Family · Infertility

Musings of a [Not Yet] Mommy | Chapter 3

It’s been exactly three weeks since I underwent my very first surgical experience.  For those who are wondering, I can sum it up with just three points:

  • The wait time was LOOOOOOONG!!  The procedure started at least a good 45 minutes after the scheduled time.  For a “Not Yet Mommy” waiting for the next step in trying to become a mommy, those minutes felt like eons.
  • Once they got the propofol into me, I was out.  I remember the anesthesiologist saying “We’ll see you in a bit,” and then I was waking up in the recovery room.  So I have no recollection of what went on in between.
  • Recovery was a breeze.  Except for having to remember to take two different antibiotics and some very mild cramping, there as really nothing to complain about.  After that first week, I was ready to entertain family for Thanksgiving.
But now that the surgery is water under the bridge, and some time has passed, some of the prior anxieties are coming back.  There are these little voices in my head that keep asking, “Will this work?  Will we need to take further steps?  What if, after all this, we still can’t conceive a child…ever?”  I suppose these are valid questions for a “Not Yet Mommy” to ask.
Except…it’s really only been three weeks.
It seems what they say is true – it’s through trials and uncertainty that your real character surfaces.
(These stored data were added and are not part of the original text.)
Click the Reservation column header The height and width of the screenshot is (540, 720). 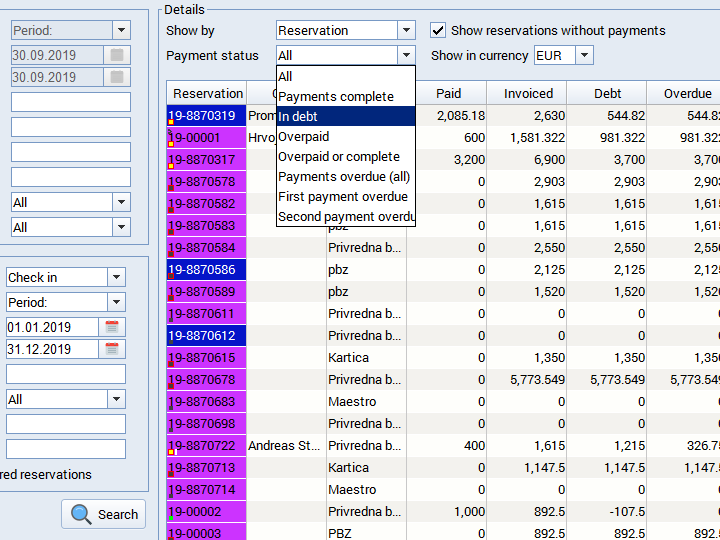point(207,93)
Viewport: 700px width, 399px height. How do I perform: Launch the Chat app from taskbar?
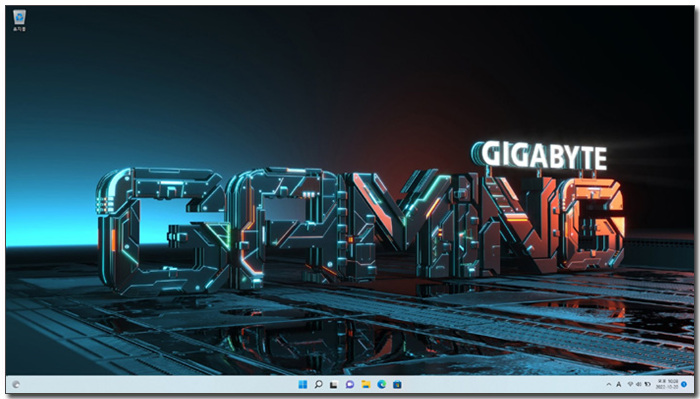(x=350, y=384)
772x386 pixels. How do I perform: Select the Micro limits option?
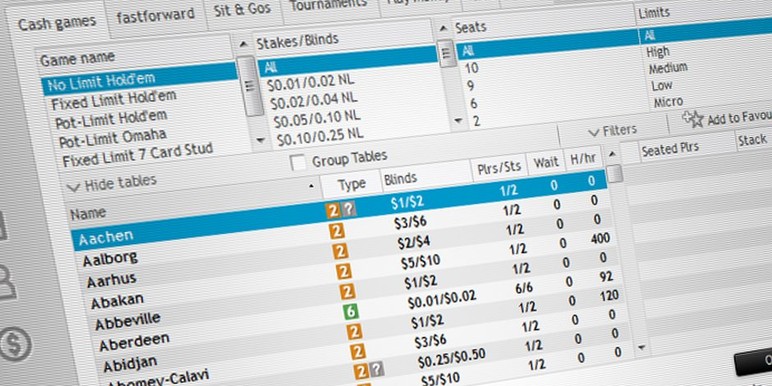pyautogui.click(x=668, y=102)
And apparently, I’m an impatient worry-wart who can’t simply let things play out in the time frame it takes for them to play out.  Typical me, actually…can’t say I’m surprised.  Why can’t I simply let things be and enjoy ever step on this journey for what it is?  Why am I always all to eager to move to the next stage, knowing this one passing me by will be gone forever?  There are always lessons to be learned, self-discovery to be had, and more facets of God to be explored with every step.  I need to take every step…and enjoy it for what it is.
So, in this season of my life, it’s all about finding out more about myself and just how much I need Christ.  It’s not just about our hopes and prayers for a child.  It’s about my heart needing to be changed over and over again to trust Him more and to become more like Him.  Patience is a virtue that doesn’t come naturally for me, and I need Him to grow that virtue in me.
In the end, perhaps that’s what God had in mind for this stage in my life.
At least, I have all of these awesome holiday festivities to keep me busy…for the time being.

PASADENA, CA!  HERE COME THE SPARTANS!!
It’s beginning to look a lot like Christmas…
The tree is UP!!  Ooo…sparkly!

Hope you all have a wonderful holiday season!